**What is needed:**
Pick out the lines below that include the string "Orlando".
*** Opening of Task input ***
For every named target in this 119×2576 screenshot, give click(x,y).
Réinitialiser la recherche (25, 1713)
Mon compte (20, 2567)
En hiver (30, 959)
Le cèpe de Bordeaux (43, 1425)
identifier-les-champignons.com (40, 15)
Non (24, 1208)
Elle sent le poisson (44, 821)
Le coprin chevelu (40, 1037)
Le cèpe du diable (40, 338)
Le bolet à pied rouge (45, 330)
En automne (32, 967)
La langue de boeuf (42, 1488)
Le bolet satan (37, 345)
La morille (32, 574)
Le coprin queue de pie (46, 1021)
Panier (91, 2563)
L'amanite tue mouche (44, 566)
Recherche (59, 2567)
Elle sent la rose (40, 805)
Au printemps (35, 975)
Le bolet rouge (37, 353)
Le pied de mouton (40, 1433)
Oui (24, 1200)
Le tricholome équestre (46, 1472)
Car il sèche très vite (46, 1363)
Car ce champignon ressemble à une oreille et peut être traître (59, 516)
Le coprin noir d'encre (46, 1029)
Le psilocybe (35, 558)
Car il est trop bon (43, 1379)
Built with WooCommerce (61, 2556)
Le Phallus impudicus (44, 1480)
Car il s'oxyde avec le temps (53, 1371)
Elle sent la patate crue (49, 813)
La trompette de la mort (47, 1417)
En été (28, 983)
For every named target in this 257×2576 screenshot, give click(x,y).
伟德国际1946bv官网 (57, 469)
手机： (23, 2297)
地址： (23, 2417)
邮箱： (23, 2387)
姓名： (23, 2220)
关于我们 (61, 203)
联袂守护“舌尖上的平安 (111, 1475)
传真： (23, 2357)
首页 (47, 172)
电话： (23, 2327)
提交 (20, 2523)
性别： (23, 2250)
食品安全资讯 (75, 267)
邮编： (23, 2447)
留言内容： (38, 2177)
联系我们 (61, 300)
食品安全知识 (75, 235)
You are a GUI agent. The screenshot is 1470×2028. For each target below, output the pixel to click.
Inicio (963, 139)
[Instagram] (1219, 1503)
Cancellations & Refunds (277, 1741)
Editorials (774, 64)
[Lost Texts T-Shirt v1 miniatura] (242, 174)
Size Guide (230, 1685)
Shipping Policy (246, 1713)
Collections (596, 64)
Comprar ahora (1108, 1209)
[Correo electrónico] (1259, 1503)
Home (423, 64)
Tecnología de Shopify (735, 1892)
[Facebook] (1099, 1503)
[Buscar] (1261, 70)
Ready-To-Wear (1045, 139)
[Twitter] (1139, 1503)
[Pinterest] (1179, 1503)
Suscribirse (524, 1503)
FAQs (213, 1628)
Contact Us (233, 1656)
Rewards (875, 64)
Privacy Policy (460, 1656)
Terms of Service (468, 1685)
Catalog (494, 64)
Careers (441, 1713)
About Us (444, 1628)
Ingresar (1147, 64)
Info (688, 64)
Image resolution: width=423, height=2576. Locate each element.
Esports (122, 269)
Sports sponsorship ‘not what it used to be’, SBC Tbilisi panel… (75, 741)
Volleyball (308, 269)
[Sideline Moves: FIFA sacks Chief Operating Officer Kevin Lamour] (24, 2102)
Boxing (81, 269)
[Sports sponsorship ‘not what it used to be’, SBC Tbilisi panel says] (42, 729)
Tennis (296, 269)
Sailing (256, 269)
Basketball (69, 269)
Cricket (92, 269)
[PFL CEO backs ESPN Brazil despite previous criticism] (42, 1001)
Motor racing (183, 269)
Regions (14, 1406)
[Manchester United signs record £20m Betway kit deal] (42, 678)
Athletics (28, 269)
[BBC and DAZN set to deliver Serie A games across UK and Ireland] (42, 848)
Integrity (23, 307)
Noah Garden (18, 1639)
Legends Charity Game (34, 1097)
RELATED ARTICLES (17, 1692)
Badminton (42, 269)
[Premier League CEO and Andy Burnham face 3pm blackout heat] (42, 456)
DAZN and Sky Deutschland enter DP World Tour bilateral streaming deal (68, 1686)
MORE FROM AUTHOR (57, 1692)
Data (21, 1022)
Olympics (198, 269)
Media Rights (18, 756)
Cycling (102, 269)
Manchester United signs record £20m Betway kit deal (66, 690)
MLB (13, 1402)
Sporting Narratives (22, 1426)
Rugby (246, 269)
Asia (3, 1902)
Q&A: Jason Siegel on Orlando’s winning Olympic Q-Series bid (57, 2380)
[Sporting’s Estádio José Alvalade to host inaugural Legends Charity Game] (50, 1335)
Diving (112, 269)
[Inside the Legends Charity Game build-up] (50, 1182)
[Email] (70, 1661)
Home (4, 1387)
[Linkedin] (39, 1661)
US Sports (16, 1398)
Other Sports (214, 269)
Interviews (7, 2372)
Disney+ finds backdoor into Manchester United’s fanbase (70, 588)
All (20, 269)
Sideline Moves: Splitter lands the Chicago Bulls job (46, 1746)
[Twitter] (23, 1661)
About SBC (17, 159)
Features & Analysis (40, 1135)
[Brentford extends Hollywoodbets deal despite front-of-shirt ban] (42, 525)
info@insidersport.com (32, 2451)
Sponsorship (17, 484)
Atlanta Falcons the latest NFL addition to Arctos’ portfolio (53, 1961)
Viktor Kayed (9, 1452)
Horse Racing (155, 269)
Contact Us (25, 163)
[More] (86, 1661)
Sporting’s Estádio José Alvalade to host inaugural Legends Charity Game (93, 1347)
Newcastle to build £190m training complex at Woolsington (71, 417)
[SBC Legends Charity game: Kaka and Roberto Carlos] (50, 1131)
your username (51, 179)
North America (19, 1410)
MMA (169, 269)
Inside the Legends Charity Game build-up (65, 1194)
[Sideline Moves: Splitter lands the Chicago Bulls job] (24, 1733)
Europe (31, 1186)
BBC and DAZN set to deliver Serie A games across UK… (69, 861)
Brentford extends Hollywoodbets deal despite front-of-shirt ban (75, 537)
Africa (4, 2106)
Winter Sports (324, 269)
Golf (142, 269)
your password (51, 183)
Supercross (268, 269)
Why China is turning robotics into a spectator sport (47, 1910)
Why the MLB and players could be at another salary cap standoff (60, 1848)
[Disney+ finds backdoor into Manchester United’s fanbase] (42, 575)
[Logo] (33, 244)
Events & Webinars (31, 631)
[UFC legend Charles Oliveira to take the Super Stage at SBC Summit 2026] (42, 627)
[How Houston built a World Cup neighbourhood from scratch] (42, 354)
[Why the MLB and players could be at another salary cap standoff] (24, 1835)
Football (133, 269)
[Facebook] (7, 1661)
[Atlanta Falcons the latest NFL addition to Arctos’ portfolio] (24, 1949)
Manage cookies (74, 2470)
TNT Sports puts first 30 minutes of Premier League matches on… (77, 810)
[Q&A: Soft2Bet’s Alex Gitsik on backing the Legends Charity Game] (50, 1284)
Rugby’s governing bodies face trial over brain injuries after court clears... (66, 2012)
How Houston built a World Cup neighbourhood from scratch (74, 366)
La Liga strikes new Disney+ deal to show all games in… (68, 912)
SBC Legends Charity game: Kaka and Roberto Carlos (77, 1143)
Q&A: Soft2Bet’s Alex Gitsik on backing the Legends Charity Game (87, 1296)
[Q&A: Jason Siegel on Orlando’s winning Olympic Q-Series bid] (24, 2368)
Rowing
*** Close of Task input ***
**Response:**
Q&A: Jason Siegel on Orlando’s winning Olympic Q-Series bid (57, 2380)
[Q&A: Jason Siegel on Orlando’s winning Olympic Q-Series bid] (24, 2368)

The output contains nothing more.